France is like most countries with high unemployment in that the primary cause of unemployment is that there aren't enough jobs. Germany has the mittelstand which keeps over 70% of the population employed. The US has its own version of the mittelstand with over 26,000 Subway sandwich franchises, so its unemployement rate is only slightly worse than Germany.
Rubbish. There is a massive lack of jobs, just like everywhere else in Europe.
There may be a lack of high-paying, low-stress jobs, the kind that spoiled, study-a-random-field-till-30 university graduates generally feel entitled to, but that's not the same thing.
>There may be a lack of high-paying, low-stress jobs, the kind that spoiled, study-a-random-field-till-30 university graduates generally feel entitled to, but that's not the same thing.
What are you referencing by that? Off the top of my mind I can't think of any low-stress job. Sure, some jobs are less stressful, but I don't think anyone has the expectation to find a job that doesn't conform to general properties of almost all jobs.
It's a combination of incentives. Being unemployed is less awful in France, so there is negative pressure on being employed. Additionally, the cost to fund such a program creates negative pressure on increased employment through various means.
By no means am I a hardcore conservative and against these programs (they have their place), but innovation and employment thrives in a less regulated environment. We can argue about the quality of the labor in such systems, but that's entirely different.
An interesting hypothesis. Evidence against it is that Germany has a similar net and yet unemployment amongst the youth is less than half that of America.
Keep in mind that unemployment in France, Belgium and Holland (I'm not very well informed on Germany, only saying here what I've seen directly), unemployment is determined by social status.
In the lower social classes (the equivalent of trailor park in the US I guess), unemployment is somewhere between accepted and encouraged (because it means these people can help eachother out). Amongst the educated, unemployment is a stigma, with possible exceptions for people who are content to beg a life together as "artists" or hermits (these guys are what holds up the science department in universities though). Getting a job and raising a family is what everybody else in the middle and higher classes do.
The problems are threefold.
First, the lower classes don't shrink. Well they shrink by birthrate, but not fast enough.
Second, people are getting forced into the lower classes (the biggest effects are car manufacturer closings, which destroy tens of thousands of jobs in one go). Far more go into them than ever come out. You can bet though, that the government will find a way to not count these people in the joblessness figures. In Belgium, over 10000 ex-Opel employees got to go on pension, some as young as 38. Real unemployment in France and Belgium is just shy of double the official figures, coming up to almost 25%.
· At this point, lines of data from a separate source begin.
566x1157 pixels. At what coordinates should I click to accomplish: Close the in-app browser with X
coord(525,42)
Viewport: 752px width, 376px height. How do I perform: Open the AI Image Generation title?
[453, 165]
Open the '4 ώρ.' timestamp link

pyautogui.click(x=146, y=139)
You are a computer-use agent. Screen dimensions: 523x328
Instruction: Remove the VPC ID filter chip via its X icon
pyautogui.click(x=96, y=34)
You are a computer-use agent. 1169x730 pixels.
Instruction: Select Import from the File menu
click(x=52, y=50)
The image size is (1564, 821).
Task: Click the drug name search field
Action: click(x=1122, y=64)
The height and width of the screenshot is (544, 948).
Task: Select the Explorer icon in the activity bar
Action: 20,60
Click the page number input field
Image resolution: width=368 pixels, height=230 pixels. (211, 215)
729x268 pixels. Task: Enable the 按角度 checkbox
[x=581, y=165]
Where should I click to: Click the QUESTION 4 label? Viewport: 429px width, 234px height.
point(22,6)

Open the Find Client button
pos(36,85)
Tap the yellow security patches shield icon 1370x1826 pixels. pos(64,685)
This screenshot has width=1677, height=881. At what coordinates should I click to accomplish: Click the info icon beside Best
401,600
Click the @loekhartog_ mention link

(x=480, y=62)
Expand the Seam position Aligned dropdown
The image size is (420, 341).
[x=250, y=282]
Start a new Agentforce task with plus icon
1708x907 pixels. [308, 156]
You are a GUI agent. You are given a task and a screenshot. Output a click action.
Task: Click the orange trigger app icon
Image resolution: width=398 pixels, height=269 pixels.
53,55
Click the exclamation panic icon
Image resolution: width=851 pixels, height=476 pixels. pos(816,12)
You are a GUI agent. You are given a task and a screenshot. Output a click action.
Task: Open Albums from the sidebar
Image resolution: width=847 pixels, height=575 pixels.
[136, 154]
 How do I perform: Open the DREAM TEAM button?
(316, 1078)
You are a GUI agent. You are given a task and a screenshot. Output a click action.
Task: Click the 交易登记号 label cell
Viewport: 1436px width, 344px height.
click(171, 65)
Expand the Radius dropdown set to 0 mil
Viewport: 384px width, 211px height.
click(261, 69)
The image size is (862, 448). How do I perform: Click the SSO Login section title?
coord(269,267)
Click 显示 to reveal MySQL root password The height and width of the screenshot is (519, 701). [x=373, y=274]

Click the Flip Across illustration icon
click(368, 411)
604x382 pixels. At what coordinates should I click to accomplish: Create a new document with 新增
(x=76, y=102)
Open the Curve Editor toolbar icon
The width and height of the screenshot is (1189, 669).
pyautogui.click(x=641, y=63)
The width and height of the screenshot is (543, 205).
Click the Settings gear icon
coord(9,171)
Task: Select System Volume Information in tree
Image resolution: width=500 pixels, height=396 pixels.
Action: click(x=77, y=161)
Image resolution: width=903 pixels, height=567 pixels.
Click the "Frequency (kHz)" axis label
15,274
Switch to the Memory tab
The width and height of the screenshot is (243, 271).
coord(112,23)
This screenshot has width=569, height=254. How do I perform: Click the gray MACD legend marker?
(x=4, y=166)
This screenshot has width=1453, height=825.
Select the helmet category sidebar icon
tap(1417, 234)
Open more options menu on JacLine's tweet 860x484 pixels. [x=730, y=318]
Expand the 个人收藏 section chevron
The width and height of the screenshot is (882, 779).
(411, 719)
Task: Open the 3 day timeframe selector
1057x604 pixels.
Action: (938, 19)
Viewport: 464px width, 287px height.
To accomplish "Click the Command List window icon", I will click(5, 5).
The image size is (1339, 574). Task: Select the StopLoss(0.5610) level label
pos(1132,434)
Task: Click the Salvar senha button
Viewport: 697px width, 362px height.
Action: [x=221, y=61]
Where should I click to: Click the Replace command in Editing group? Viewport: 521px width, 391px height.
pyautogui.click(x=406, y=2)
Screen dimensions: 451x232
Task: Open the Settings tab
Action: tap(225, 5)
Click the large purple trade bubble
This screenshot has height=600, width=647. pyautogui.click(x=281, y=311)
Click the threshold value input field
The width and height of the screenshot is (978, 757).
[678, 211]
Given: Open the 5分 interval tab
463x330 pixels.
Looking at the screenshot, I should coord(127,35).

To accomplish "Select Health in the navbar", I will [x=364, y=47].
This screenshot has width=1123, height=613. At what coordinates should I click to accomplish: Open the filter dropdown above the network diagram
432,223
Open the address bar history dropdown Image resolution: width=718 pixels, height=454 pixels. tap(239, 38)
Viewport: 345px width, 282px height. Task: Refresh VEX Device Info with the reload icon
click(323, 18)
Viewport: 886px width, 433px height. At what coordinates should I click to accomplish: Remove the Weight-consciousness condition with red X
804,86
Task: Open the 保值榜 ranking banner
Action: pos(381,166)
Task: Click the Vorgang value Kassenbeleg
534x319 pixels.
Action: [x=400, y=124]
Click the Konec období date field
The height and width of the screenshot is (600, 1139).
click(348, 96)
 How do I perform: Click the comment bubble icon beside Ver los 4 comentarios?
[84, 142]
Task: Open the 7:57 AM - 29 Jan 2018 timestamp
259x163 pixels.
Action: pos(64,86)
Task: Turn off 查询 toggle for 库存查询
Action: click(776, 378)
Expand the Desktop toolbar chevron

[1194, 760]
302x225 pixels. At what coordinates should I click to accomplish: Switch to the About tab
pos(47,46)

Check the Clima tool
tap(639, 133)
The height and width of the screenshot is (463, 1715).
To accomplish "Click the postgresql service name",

Third is immigration. This is not a problem anywhere except the huge cities, but there the problem is endemic. The vast majority of immigrants in Western Europe join the low end of the lower class, where it's almost a crime to hold a job (it'll get you mugged regularly, for one thing).
I don't know what is happening in Germany, but this is what's happening in most of Western Europe, and it won't end well, that's for sure.
Unemployed people I know do not like being unemployed. There are people who don't want to work, and are fine mooching, but it is such a small percentage that it's a cost I'm willing to pay to protect people. Complaining about those "mooching off" of the safety net is like complaining about voter fraud in the US.